Written request: Recast the listing as a numbered list, starting at the line that contains "The width and height of the screenshot is (781, 373)." and ending at the line that contains "Screen dimensions: 312x332". Omit blank lines, and leave the pictures out of the answer.

───── Material supplied

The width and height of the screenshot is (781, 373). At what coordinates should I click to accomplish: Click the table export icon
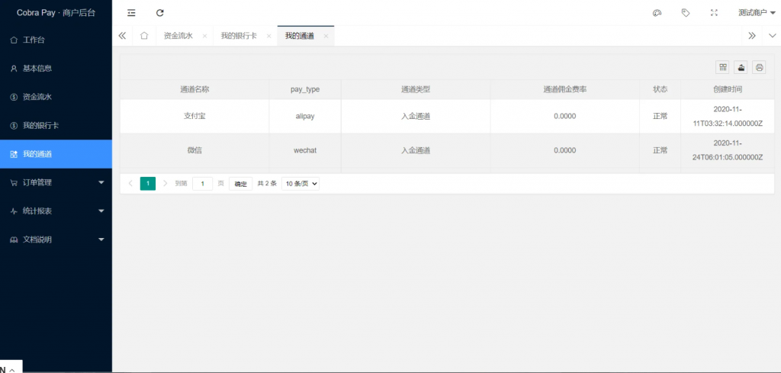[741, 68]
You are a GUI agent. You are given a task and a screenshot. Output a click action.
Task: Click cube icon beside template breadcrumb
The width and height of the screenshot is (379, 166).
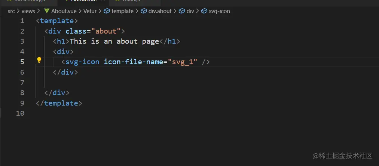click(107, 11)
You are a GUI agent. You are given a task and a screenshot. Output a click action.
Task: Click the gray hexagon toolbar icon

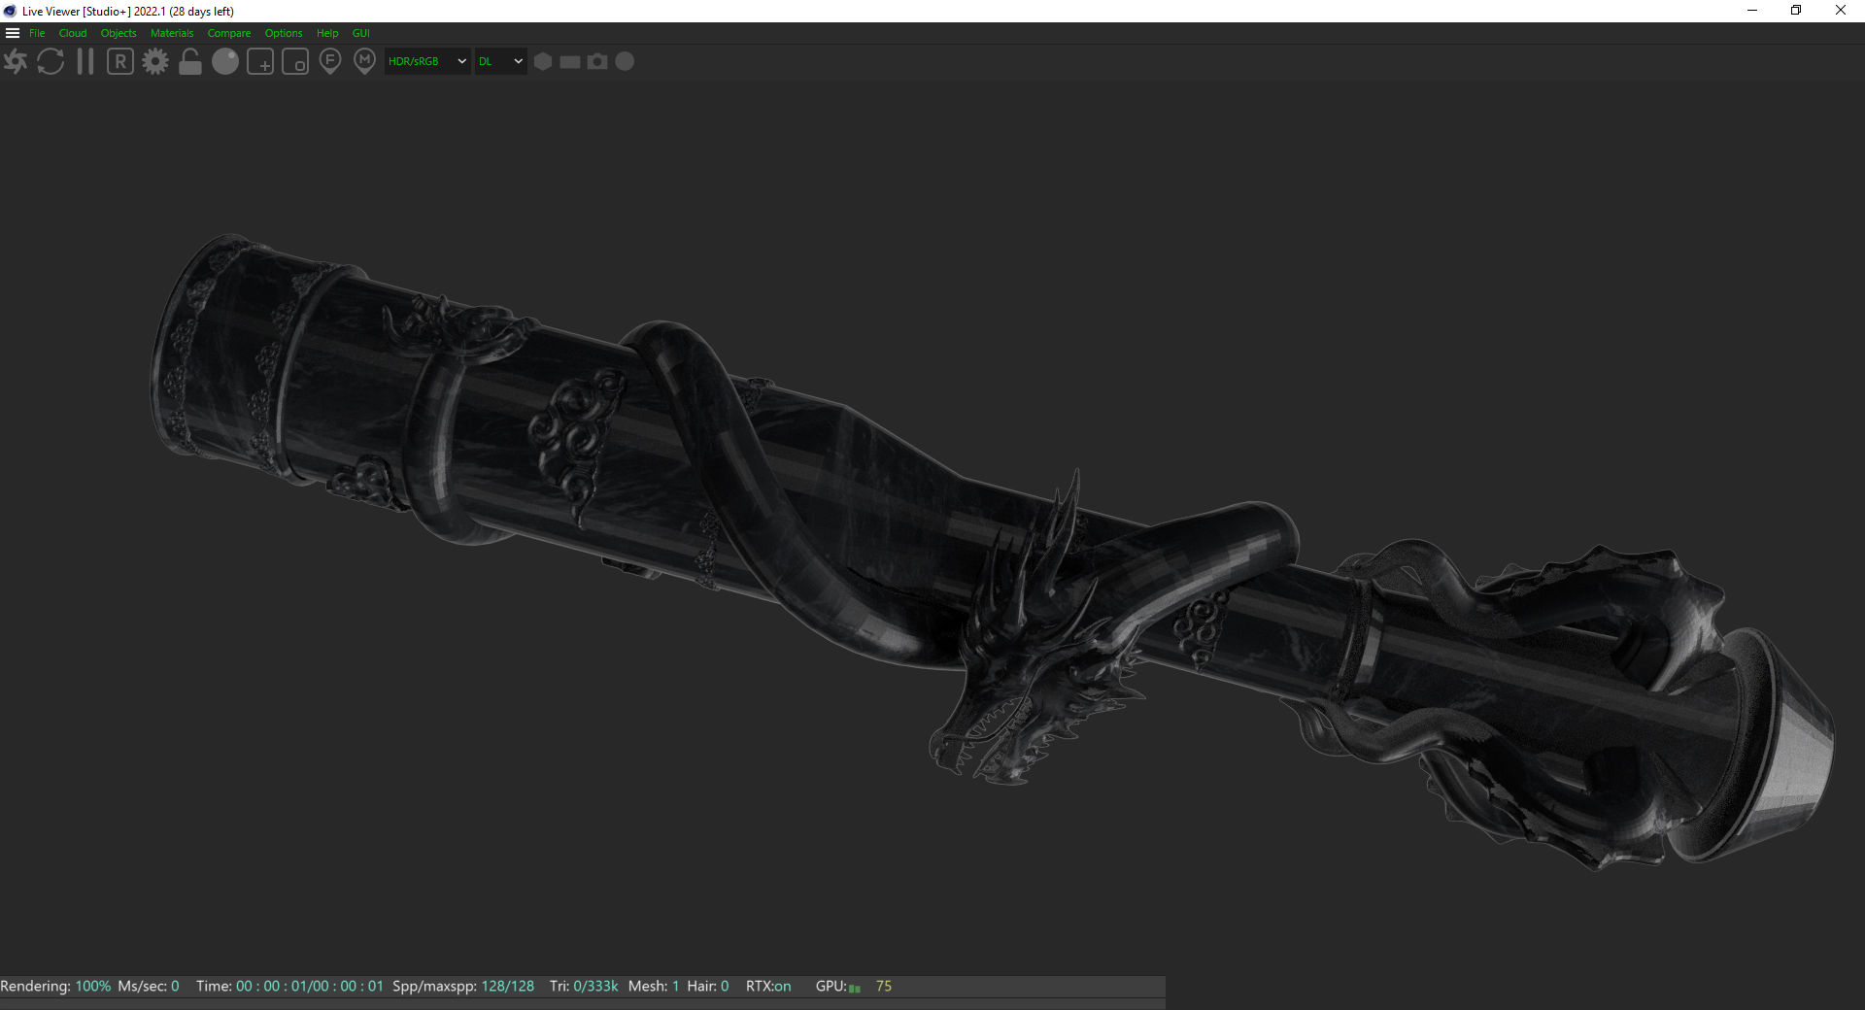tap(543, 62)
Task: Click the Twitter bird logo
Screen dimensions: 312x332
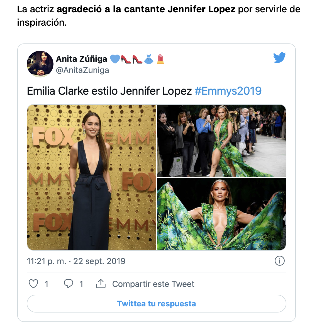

──────────
───── Material supplied

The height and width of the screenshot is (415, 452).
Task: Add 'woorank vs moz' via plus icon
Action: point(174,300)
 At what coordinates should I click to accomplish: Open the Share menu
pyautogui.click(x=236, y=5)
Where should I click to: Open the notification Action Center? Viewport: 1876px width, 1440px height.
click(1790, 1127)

──────────

Result for this task:
1. The width and height of the screenshot is (781, 373). At what coordinates should I click to accomplish: Click the table export icon
2. [741, 68]
3. You are a GUI agent. You are given a task and a screenshot. Output a click action.
4. Task: Click cube icon beside template breadcrumb
5. The width and height of the screenshot is (379, 166).
6. click(107, 11)
7. You are a GUI agent. You are given a task and a screenshot. Output a click action.
8. Task: Click the gray hexagon toolbar icon
9. tap(543, 62)
10. Task: Click the Twitter bird logo
11. Screen dimensions: 312x332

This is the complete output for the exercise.